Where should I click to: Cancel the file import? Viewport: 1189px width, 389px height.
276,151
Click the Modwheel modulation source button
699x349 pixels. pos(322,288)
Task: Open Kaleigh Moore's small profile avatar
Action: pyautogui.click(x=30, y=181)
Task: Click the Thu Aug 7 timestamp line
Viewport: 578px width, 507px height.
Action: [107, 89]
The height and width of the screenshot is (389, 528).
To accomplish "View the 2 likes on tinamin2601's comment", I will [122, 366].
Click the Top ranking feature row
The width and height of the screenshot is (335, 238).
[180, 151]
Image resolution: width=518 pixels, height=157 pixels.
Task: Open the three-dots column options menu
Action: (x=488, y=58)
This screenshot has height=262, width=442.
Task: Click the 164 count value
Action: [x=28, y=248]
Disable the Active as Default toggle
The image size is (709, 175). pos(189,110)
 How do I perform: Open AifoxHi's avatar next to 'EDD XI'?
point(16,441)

· · · · ·

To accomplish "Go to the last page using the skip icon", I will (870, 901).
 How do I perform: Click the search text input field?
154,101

· · · · ·

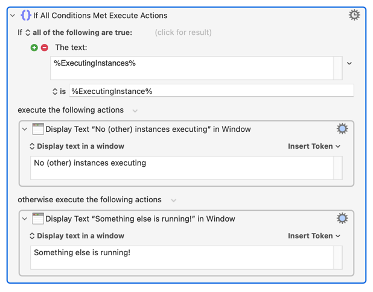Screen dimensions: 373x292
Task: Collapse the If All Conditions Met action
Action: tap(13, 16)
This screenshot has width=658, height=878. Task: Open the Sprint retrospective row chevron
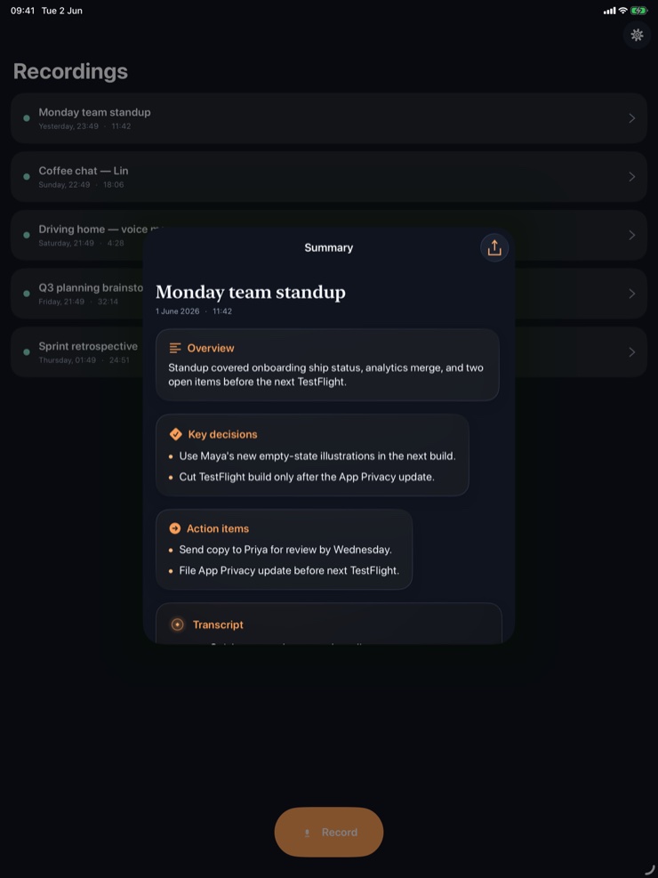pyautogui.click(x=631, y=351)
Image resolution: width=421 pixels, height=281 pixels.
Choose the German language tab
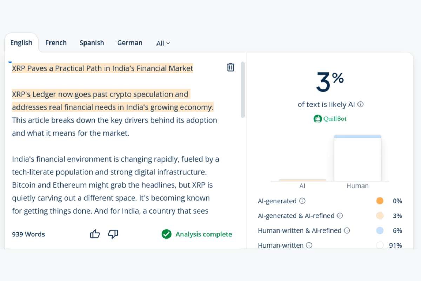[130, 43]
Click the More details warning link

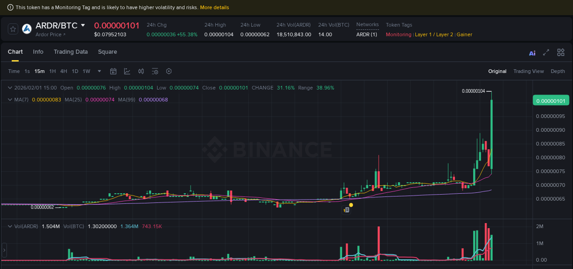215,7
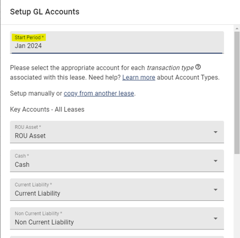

· · · · ·

### REQUIREMENT
The answer must consist of each line in the entries above that includes "accomplish".

### TASK ANSWER
To accomplish "View the 2 likes on tinamin2601's comment", I will [122, 366].
To accomplish "Go to the last page using the skip icon", I will (870, 901).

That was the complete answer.